> EXERCISE AIM: From the entries below, return every line that includes the word "page".

> INFORMATION SUPPLIED:
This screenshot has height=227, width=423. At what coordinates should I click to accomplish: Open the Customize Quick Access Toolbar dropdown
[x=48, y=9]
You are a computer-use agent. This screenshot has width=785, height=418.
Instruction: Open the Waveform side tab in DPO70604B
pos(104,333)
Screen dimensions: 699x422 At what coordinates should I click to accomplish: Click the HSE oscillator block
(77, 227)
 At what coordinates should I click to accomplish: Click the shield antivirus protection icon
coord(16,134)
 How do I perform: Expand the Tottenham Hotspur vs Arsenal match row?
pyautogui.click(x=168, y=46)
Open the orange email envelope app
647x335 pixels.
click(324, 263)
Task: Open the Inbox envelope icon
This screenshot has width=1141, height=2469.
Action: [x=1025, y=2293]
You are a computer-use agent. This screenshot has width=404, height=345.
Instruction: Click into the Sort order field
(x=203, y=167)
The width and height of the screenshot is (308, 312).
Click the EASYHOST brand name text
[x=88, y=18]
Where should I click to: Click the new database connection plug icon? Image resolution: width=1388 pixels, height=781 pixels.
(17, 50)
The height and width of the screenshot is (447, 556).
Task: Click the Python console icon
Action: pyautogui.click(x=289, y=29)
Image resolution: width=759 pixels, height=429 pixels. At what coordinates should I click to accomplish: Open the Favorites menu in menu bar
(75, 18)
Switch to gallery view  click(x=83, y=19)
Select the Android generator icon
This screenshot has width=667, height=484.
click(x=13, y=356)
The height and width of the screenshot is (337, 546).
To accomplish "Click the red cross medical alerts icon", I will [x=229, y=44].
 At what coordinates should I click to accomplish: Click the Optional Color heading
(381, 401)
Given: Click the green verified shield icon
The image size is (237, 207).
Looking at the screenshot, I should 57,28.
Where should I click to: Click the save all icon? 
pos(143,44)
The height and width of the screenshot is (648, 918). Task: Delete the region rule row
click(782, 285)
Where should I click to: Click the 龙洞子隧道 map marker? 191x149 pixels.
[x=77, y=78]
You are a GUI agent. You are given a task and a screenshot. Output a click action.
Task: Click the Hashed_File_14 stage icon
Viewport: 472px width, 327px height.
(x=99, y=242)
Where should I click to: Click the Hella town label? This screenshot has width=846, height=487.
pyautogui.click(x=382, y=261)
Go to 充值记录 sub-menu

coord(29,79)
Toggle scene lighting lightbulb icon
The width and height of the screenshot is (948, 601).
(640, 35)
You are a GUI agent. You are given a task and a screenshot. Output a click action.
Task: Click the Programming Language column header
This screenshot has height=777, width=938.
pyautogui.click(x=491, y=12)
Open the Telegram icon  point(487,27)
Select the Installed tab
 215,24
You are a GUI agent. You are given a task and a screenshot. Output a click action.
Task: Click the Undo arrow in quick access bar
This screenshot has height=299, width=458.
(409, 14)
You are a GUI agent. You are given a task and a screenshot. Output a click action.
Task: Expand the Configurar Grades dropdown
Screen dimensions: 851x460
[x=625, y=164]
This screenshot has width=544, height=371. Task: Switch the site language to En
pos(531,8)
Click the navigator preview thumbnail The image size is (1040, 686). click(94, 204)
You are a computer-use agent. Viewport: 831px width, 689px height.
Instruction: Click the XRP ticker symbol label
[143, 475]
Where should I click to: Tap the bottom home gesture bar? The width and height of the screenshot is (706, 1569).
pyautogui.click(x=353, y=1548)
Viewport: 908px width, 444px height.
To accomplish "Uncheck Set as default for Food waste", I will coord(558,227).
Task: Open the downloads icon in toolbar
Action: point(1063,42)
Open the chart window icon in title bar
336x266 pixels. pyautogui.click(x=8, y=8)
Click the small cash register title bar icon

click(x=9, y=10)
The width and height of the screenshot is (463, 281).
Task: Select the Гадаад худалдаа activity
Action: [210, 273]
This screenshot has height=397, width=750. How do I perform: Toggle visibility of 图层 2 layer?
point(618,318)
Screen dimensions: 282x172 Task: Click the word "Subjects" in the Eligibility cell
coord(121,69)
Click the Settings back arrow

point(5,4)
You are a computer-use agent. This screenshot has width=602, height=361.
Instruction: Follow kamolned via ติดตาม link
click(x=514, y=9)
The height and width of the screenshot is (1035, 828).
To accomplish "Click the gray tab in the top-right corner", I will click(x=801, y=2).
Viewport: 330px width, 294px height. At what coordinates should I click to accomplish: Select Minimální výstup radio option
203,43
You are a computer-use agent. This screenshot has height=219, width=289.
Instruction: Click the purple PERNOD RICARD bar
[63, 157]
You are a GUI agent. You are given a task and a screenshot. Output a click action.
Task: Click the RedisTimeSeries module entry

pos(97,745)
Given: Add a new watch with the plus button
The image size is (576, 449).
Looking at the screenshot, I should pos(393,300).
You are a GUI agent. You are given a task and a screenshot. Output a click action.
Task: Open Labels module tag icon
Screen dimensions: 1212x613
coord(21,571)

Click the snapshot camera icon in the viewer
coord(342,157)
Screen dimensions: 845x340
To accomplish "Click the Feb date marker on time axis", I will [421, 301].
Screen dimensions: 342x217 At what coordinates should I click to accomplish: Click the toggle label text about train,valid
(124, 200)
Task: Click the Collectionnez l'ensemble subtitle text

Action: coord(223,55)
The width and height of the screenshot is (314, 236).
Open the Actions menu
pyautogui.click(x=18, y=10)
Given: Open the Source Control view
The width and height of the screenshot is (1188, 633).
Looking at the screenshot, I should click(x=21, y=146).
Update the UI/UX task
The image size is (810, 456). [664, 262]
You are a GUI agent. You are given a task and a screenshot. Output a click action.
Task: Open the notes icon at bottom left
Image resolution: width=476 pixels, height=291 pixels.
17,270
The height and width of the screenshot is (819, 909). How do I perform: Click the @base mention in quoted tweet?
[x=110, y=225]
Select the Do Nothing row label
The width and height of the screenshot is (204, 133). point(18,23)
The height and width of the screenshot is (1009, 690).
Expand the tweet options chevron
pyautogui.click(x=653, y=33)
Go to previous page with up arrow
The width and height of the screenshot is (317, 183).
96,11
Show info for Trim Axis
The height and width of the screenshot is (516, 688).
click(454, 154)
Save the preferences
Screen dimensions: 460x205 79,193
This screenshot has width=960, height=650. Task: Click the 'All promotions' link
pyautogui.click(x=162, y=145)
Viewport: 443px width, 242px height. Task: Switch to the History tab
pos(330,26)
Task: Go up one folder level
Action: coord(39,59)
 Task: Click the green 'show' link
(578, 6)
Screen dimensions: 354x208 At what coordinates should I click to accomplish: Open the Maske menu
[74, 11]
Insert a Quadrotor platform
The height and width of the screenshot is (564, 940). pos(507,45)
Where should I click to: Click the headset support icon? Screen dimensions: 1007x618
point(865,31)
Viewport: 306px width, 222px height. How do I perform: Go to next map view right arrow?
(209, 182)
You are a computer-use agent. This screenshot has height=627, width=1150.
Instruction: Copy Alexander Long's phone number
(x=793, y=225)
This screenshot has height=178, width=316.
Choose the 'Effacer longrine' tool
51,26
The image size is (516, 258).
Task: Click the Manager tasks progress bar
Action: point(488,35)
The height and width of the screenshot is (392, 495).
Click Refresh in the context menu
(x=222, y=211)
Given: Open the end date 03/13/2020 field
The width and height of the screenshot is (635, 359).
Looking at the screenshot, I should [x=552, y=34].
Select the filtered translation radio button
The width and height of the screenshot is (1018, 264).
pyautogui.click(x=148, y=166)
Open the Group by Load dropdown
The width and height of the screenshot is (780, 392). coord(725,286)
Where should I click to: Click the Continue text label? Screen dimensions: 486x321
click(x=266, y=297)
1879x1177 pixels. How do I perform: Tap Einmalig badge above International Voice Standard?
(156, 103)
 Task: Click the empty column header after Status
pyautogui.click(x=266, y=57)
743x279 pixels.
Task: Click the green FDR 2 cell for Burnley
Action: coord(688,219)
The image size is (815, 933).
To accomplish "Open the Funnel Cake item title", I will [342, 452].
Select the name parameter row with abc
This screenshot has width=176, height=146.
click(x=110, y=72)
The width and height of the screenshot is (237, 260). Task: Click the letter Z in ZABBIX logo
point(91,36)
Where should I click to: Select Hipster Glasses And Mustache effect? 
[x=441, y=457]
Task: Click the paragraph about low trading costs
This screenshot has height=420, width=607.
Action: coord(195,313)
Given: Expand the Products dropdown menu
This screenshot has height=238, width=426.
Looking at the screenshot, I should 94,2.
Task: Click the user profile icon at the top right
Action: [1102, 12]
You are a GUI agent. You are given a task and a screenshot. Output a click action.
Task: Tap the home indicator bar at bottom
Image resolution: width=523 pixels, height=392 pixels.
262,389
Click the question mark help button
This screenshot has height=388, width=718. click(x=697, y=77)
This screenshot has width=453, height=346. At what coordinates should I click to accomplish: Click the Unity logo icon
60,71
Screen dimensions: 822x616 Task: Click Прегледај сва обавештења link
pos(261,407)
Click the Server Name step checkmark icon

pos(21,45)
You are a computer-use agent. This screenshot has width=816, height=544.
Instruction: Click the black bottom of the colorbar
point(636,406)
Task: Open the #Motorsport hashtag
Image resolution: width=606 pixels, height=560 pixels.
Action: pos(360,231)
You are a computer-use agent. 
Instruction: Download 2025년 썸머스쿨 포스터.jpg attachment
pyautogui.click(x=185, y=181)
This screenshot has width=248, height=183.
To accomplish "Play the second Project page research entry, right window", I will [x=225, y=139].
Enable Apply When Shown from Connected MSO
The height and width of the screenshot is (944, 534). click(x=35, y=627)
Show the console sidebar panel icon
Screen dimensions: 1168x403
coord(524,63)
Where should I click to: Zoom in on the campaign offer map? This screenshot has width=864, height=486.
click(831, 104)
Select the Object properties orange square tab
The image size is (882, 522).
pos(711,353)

> EXERCISE RESULT:
Go to previous page with up arrow
To accomplish "Play the second Project page research entry, right window", I will [x=225, y=139].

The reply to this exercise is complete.